A lot of confusion arises around feeding as your chubby baby becomes a toddler: although he is now very active, the rapid growth of your toddler's first year will slow down and his appetite may decrease accordingly. He will also be so busy exploring his world or playing with his toys and practising his new physical skills that he may simply have better things to do than stop and eat. As well as less interest in food, your toddler's limited concentration span will mean it is unrealistic to expect him to sit at a table for a three-course meal (unless it can be eaten in minutes!). His eating behaviour will seem erratic as his appetite tends to fluctuate from day to day – he may have an 'eating day' followed by several days when he seems less hungry. Also, in the second year it is common for little ones to use food (or refusal of food) to assert their developing independence.
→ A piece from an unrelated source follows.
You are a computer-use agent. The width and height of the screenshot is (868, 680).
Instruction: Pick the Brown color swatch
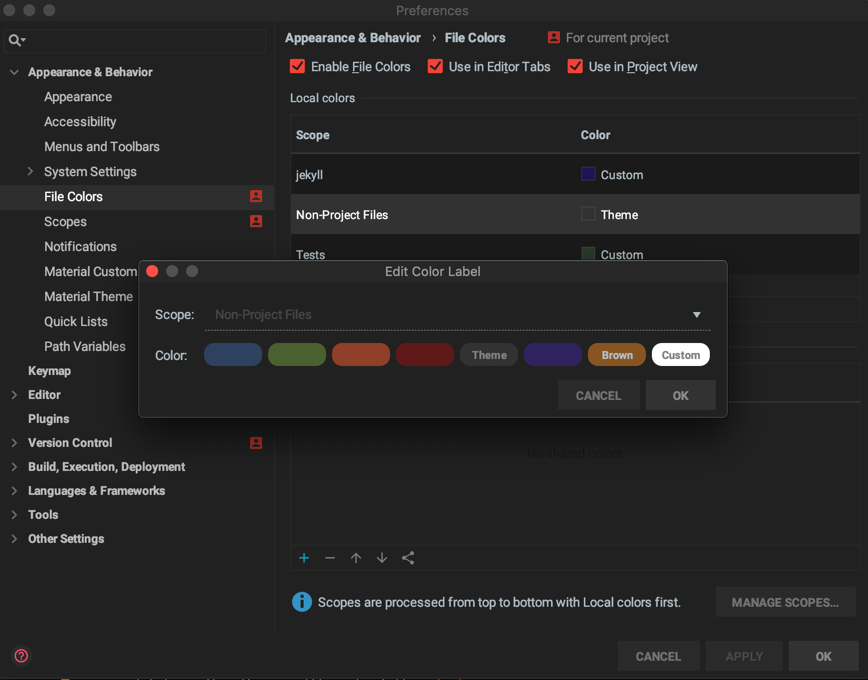[617, 354]
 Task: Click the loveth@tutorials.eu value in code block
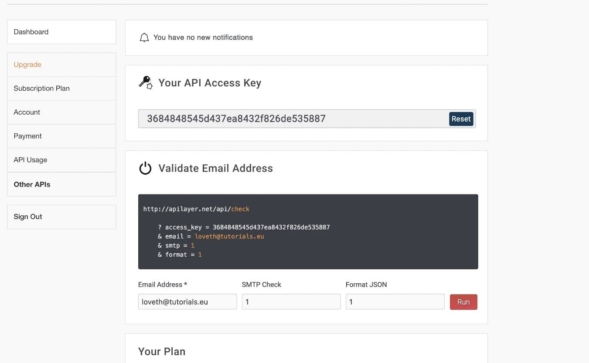(x=230, y=236)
Because of your toddler's small appetite, it is important to make sure that the foods you do offer are not 'empty' fillers that will affect his appetite for more healthy food (and no, tomato sauce doesn't count as a vegetable!). Try to include a wide variety of foods in as close to their natural state as possible. This means eating fresh fruit and vegetables, whole grains, fish, meats and free-range eggs, and drinking water or milk, instead of filling your toddler with processed foods such as chicken nuggets, coloured'yoghurts', biscuits, flavoured milk or cordial. But don't stress about every morsel that your child eats because he hasn't had a required daily intake or sampled every food group in a single day. Remember, you can't worry your toddler into eating – your anxiety is more likely to have the opposite effect. However, if you do feel concerned about your child's eating patterns, try keeping a food diary for a week. You may be pleasantly surprised to find that over a week he is eating a reasonably healthyamount and variety of food. To encourage healthy eating:
- Turn off the television while you eat.
- Adapt food from family meals or at least prepare foods for your child that you will enjoy if he doesn't eat up. If you haven't slaved over a hot stove for hours preparing tiny gourmet meals, you won't feel personally rejected if your tot turns his nose up at them. Or try a slight variation: if your child doesn't like rice try couscous; if they won't eat pumpkin or carrot, try blending it into a risotto.
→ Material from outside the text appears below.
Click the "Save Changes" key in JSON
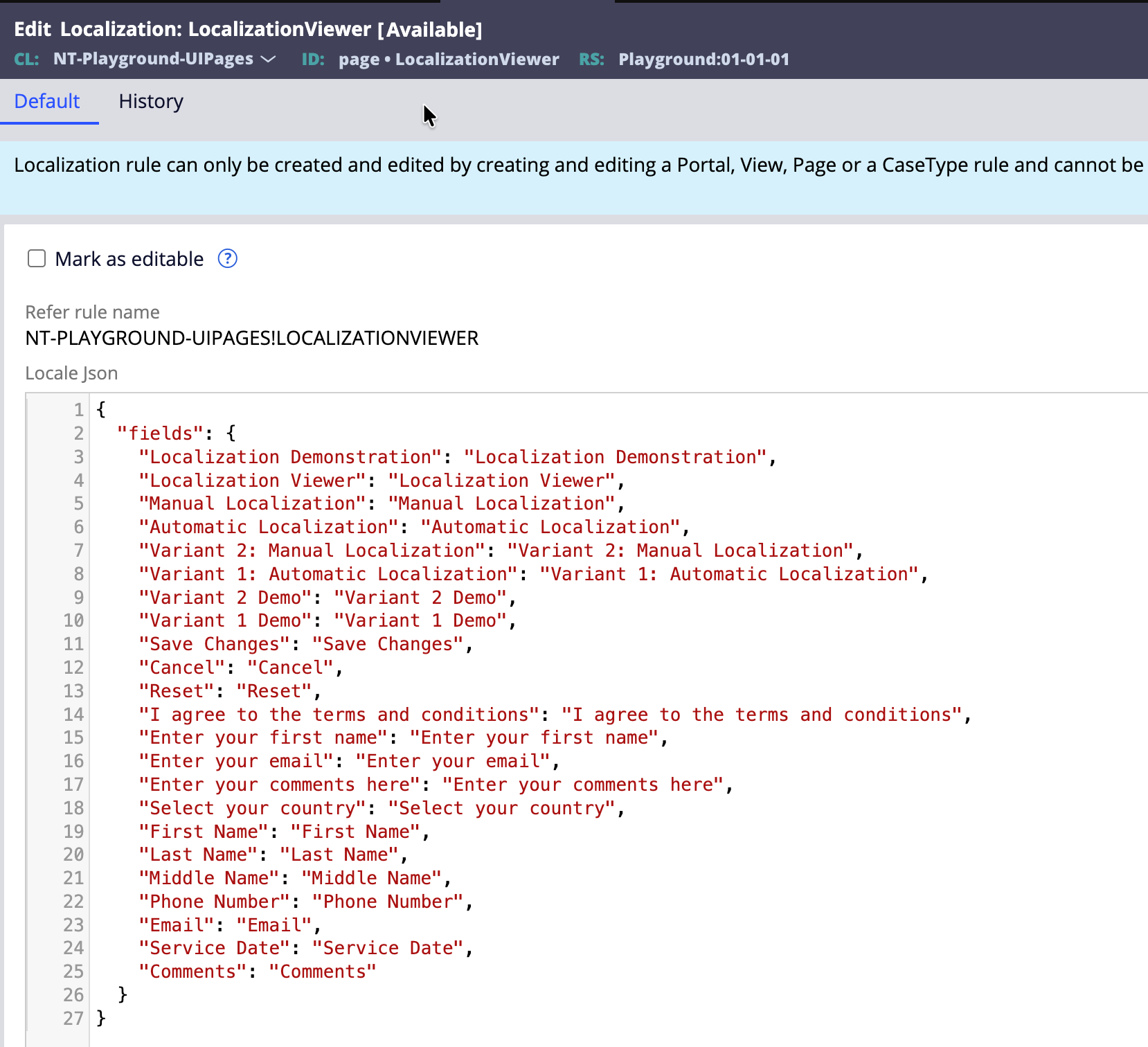 point(214,644)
- Nutritious snacks are important for busy little bodies who don't manage three big meals a day. Healthy snacks will help prevent mood swings and difficult behaviour due to low blood sugar levels. Take snacks and a water bottle when you go out so you don't resort (too often, at least) to junk food to appease hungry tots.
- Offer finger foods: your child can feed herself independently by choosing what and how much she eats if you allow her healthy choices such as pieces of soft fruit, bread or small sandwiches, lightly steamed or grated vegetables, or cheese segments.
- Introduce new foods one at a time, serving a new food along with some familiar ones, gradually increasing the amount of the new food. You can keep an eye out for allergies or other adverse reactions (diarrhoea, sore tummy) by changing your toddler's diet slowly.
- Encourage your toddler to feed himself and praise him when he manages to get food onto his spoon and tries to eat it. You may need to have two spoons (one for you and one for your child) for a just-turned one-year-old so that you can put some food into his mouth between his own sloppy attempts. If he loses interest in the spoon (read, throws it overboard) continue feeding him yourself until he signals he has eaten enough. As your child 'gets it' and tries to feed himself, gradually decrease the amount of help you give him – it will be messy at first but he needs practice to become an independent eater.
- Encourage your child by praising her when she sits still in her highchair. It is common for one-year-olds to go through a stage of hating to sit still, so you will need to have food absolutely ready before you attempt to seat her and try distracting her by drawing her attention to the food, her spoon or candles on the table before she starts her 'performance'. She may also feel more included rather than trapped in her chair if you remove the tray of the highchair and push her up close to the table.
- Don't put too much food on your child's plate. Try to make food look attractive and fun by doing simple things like serving half a kiwifruit in an egg cup, cutting sandwiches into shapes using cookie cutters, or asking children to choose something of each colour (as they name it) from a platter. You might like to arrange the food on your platter into a face or animal shape, using egg, sultanas, carrot sticks, cheese cubes and so on.
- Make meals extra special (at least sometimes) by lighting candles or having a picnic – in the backyard, in the park, with friends, on long trips or inside on cold or rainy days.
- Let your toddler help prepare food. She could break vegetables, add herbs, stir and taste – if you are preparing healthy foods it really doesn't matter if some is eaten before she gets to the table.
- Try not to encourage negative behaviour by laughing or fussing if your toddler spits or throws food or tries to stand on her chair. Remove the food until she settles down and if she refuses food and begins to play, assume that mealtime is over, wipe her hands and take her out of her chair.